DIRECTIONS –
- A) In the excerpt on group factorizations, which group does the proposition say has no factorization with cardinalities (2, 3, 2)?
- B) Render the sentence "We will also use the following observation." from the excerpt on group factorizations in Spanish.
- C) In the excerpt on group factorizations, the proof of the proposition opens with "Recall that". List every fact about G recalled in that sentence.

SOURCE EXCERPT –
** start **

Though the example we are working toward is a $\!3\!$-fold
factorization, the key to its proof will be a
property of $\!2\!$-fold factorizations, namely
\begin{lem}[cf. {\cite[Cor.\ 2.14(a)]{MHH_f-rep}}]\label{L.div}
Let $G=A\cdot B$ be a factorization of a finite group.
Then the order of the subgroup of $G$ generated by $A$ is a
multiple of $\mathrm{card}(A),$
and the order of the subgroup generated by $B$ is a
multiple of $\mathrm{card}(B).$
\end{lem}
\begin{proof}
Let $H$ be the subgroup of $G$ generated by $A.$
For each $b\in B,$ the set $A\,b$ is contained in
a single right coset of $H;$ hence every right coset of $H$
is a disjoint union of sets of cardinality $\mathrm{card}(A),$
hence $\mathrm{card}(H)$ is a multiple of $\mathrm{card}(A).$
The statement about the subgroup generated
by $B$ is seen in the same way.
\end{proof}
We will also use the following observation.
\begin{lem}[{after \cite{MHH_factor}}]\label{L.e_in}
If $G=A_1\cdot \ldots\cdot A_k$ is a factorization of a
group $G,$ then for all $g,\,h\in G,$\linebreak
$(g\,A_1)\cdot A_2\cdot\ldots\cdot A_{k-1}\cdot (A_k\,h)$
is also a factorization of $G.$
Hence if for some positive integers
$n_1,\ldots,n_k,$ $G$ has a $\!k\!$-fold factorization with
$\mathrm{card}(A_i)=n_i$ $(i=1,\ldots,k),$ it has such a
factorization in which $A_1$ and $A_k$ both contain the identity
element~$e.$\qed
\end{lem}
We can now prove
\begin{prop}\label{P.2,3,2}
Let $G$ be the alternating group on $4$ elements, a
group of order~$12.$
Then $G$ has no factorization $A_1\cdot A_2\cdot A_3$
with $(\mathrm{card}(A_1),\,\mathrm{card}(A_2),\,\mathrm{card}(A_3)) = (2,3,2).$
\end{prop}
\begin{proof}
Recall that the elements of exponent $2$ in $G$ form a normal
subgroup $N\cong Z_2\times Z_2,$ that $G$ is an extension
of $N$ by a group of order $3$ whose action by
conjugation cyclically permutes the
three proper nontrivial subgroups of $N,$ and that all elements
of $G$ not in $N$ have order~$3.$
Suppose $G=A_1\cdot A_2\cdot A_3$ were a factorization
with $\mathrm{card}(A_1)=2,$ $\mathrm{card}(A_2)=3,$ $\mathrm{card}(A_3)=2.$
By Lemma~\ref{L.e_in} we can assume without loss of generality
that $A_1$ and $A_3$ have the forms
$\{e,\,g\}$ and $\{e,\,h\}$ respectively.
The orders of the groups these sets generate are the
orders of $g$ and $h,$ and by Lemma~\ref{L.div}, are even.

** end **

INFORMATION PROVIDED –
** start **

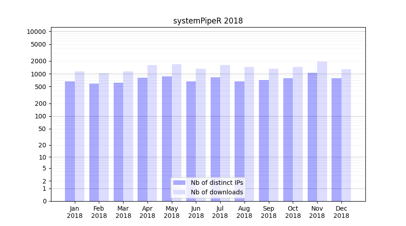Screen dimensions: 406x226
Task: Select the 100 y-axis tick label
Action: (x=41, y=116)

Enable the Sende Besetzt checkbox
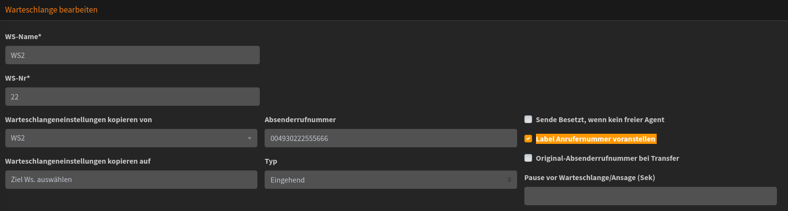(x=528, y=119)
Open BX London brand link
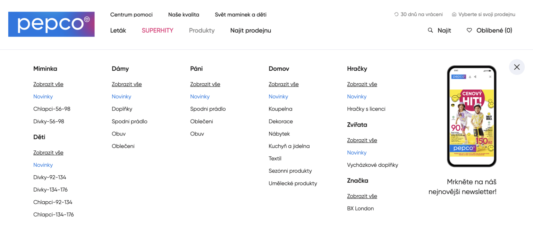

** end **

SOLUTIONS TO THE EXERCISE –
- A) The alternating group on 4 elements, a group of order 12.

- B) También usaremos la siguiente observación.

- C)
- The elements of exponent 2 in G form a normal subgroup N isomorphic to Z2 × Z2.
- G is an extension of N by a group of order 3 whose action by conjugation cyclically permutes the three proper nontrivial subgroups of N.
- All elements of G not in N have order 3.